Arizona should fund fullday kindergarten, provide more cash for child care for the needy and publicly grade day-care centers based on the education they provide, according to a new report from a special state board.
The School Readiness Board also wants to increase the number of children who participate in health screening programs already provided by the state. And board members are suggesting that doctors dealing with children get more training in assessing their mental development.
Nadine Basha, panel chairwoman, acknowledged that many of the recommendations will take money, something in short supply. But she said the report should be considered a list of what can and should be done, if not immediately then over a longer period of time.
The report does not carry a price tag. Similar recommendations made a year ago by a business-led task force, though, were pegged at $118 million a year.
Basha said it would be fiscally short-sighted to dismiss the recommendations because of cost.
"We have a population of children that do not have access to good early childhood education,’’ she said. The result, Basha continued, is that when they finally enroll in school they are behind.
And that, she said, has broader ramifications.
"We pay for remediation within the public school system of trying to catch kids up rather than being wiser with our investment and giving kids the opportunity they deserve,’’ she said.
The financial implications of the report were not lost on Rep. Deb Gullett, R-Phoenix. But Gullett, one of the 38 members of the board, said there are things in the report that require few, if any, new state dollars and provide great benefits.
For example, she said only 60 percent of the children already enrolled in the Arizona Health Care Cost Containment System get the "well baby’’ examinations that are part of the service.
"It can have a huge impact on kids and their ability to learn if they start their lives healthy,’’ she said.
The report got a cautious endorsement from Gov. Janet Napolitano.
"I think there’s a lot here that we could implement and should implement,’’ the governor said. Napolitano said while state tax dollars are in short supply she intends to pursue a public-private partnership, asking businesses to come up with some of the cash.
"The business community understands the importance of the early childhood effort,’’ she said. Napolitano said she intends to use the report of the panel — which was created by former Gov. Jane Hull — as a road map for her own plans to enhance early childhood education.

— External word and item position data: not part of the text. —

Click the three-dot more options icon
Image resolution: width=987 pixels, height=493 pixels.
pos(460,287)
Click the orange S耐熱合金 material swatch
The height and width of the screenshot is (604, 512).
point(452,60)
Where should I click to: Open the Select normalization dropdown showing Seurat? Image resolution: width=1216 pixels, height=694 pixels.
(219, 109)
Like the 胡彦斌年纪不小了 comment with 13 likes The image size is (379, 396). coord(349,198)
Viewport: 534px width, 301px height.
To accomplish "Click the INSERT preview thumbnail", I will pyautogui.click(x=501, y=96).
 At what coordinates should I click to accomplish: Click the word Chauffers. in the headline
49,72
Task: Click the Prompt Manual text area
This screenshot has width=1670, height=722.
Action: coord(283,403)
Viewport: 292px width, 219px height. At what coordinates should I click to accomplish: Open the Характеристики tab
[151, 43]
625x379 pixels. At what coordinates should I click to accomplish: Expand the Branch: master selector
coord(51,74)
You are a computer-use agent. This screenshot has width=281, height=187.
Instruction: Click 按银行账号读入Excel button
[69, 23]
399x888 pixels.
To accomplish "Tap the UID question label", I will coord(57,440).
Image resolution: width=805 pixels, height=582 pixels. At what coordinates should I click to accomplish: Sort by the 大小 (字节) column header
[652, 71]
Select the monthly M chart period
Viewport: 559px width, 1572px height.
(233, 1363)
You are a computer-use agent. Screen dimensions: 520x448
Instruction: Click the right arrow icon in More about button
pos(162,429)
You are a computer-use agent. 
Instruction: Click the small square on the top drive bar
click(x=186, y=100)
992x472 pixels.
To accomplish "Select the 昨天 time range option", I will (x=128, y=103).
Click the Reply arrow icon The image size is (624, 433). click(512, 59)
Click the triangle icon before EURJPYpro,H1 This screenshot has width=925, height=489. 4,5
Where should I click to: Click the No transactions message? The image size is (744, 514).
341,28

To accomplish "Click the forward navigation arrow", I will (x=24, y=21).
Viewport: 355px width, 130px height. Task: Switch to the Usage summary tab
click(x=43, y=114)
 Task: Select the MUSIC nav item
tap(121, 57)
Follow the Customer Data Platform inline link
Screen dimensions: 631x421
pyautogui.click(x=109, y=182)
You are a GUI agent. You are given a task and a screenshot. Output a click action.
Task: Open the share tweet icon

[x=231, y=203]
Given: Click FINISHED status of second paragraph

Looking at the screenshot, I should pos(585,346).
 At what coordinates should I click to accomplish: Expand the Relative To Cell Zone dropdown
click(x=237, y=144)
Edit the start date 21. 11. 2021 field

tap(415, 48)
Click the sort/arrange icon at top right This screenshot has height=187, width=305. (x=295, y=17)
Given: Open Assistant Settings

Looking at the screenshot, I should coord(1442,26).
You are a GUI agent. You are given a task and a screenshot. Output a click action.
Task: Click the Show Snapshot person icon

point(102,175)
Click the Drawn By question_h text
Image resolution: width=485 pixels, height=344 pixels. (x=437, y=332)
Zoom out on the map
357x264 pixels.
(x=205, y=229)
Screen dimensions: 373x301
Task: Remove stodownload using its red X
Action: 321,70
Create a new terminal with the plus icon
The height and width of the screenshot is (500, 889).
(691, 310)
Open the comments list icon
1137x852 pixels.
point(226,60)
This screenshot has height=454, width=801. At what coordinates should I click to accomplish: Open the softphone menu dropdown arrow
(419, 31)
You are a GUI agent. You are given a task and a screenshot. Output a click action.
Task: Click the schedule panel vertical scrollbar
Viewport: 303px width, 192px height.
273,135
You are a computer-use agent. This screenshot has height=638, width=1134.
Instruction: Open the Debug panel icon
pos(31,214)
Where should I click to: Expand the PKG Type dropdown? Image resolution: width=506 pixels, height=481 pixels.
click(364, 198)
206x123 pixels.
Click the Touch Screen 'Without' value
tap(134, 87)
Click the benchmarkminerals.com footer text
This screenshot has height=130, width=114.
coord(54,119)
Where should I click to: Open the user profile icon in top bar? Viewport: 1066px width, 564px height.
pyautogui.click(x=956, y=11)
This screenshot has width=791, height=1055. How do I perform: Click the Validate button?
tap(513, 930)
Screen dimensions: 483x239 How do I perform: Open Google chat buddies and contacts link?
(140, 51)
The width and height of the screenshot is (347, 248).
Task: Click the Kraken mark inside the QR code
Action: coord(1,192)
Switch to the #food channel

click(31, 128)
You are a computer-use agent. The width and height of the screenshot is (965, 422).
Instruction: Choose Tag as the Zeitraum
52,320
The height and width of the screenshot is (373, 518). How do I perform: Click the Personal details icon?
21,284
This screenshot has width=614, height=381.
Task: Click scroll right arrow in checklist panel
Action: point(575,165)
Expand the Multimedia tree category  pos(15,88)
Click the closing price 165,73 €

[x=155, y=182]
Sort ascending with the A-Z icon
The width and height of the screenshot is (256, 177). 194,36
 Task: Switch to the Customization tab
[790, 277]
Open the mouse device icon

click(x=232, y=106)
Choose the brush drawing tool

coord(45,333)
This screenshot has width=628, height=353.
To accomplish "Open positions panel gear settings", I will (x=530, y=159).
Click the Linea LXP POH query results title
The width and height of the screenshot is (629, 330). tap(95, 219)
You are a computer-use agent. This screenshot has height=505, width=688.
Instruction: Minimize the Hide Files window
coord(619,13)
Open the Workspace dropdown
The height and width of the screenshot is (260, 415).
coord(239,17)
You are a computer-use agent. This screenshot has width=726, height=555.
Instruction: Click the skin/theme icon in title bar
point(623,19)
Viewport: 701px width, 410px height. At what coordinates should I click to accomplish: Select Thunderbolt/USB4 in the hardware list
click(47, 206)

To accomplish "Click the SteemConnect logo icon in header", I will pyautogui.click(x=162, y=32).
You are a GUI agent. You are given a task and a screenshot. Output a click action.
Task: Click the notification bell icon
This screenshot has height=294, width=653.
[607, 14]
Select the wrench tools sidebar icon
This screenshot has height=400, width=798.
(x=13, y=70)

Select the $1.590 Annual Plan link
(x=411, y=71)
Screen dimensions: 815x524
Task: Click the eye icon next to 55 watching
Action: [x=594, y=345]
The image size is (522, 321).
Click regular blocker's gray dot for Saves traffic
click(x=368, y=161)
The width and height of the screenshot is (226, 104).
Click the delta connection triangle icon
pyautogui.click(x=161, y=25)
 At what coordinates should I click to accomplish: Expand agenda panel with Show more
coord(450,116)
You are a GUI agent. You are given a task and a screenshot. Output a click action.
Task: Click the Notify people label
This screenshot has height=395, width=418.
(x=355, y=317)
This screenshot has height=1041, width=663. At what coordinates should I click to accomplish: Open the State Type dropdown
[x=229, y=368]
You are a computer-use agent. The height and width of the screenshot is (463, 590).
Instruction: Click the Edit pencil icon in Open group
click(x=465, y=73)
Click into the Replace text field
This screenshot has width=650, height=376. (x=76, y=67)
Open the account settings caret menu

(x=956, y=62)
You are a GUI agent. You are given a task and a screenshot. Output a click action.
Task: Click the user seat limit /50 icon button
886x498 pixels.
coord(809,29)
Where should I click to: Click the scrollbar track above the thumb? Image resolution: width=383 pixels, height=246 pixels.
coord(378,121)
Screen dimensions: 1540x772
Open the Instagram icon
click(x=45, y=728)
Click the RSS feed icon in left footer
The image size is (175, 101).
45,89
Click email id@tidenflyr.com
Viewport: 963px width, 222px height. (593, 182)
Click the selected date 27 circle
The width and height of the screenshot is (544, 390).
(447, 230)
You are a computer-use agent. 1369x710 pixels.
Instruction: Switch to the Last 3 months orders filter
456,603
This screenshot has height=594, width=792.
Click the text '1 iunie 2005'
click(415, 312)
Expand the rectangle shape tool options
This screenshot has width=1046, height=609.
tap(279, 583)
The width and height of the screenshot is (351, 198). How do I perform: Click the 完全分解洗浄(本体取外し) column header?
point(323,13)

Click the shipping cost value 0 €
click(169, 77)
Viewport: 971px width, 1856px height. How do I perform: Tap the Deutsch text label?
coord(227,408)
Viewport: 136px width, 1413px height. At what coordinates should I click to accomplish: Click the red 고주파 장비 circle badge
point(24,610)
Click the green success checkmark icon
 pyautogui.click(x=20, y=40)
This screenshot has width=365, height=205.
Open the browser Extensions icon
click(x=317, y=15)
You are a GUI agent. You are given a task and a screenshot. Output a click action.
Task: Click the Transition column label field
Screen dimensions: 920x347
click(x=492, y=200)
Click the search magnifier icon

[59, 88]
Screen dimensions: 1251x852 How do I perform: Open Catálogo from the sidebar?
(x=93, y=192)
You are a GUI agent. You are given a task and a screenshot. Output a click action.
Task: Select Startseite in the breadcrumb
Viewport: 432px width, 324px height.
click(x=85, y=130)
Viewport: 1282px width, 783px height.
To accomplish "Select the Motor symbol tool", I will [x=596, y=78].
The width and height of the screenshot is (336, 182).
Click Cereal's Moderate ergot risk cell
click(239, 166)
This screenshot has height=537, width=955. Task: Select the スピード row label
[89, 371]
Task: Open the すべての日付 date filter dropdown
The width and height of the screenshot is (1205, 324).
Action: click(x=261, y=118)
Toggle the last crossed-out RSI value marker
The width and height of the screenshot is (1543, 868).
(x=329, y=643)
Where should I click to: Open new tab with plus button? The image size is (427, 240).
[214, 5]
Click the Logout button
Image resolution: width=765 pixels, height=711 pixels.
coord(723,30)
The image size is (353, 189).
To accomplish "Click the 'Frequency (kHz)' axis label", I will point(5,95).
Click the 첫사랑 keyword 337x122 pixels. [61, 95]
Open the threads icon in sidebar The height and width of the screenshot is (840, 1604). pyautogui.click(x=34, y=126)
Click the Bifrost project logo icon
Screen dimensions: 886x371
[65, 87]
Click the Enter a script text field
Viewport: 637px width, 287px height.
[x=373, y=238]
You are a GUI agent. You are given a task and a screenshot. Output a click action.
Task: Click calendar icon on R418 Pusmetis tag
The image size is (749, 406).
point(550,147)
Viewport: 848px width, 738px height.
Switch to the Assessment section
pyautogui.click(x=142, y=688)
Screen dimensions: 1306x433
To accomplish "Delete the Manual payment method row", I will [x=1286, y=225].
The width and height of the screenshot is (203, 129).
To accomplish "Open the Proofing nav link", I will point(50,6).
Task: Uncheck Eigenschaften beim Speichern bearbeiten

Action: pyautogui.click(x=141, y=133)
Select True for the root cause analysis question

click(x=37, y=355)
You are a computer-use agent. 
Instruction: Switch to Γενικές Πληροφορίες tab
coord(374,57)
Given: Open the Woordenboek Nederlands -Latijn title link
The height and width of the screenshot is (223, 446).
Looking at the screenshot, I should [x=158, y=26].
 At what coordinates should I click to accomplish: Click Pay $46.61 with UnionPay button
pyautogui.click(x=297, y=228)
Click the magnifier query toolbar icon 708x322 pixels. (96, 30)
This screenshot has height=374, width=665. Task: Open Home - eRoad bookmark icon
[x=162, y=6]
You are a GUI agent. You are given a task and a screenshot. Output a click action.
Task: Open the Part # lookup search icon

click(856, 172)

Key recommendations of state School Readiness Board
• Ensure all children are screened for health problems, including hearing, vision and developmental issues before entering preschool and kindergarten.
• Dedicate funding for full-day kindergarten, starting in communities with high numbers of children from needy families.
• Provide literacy skills to families as well as information about the importance of early brain development.
• Set up a quality rating system to give parents information on child care
• Fund high-quality preschool and child care statewide, phasing it in starting in communities with high levels of poverty.
• Provide adequate funding for child-care subsidies to meet actual demand and cap the amount needy parents must pay.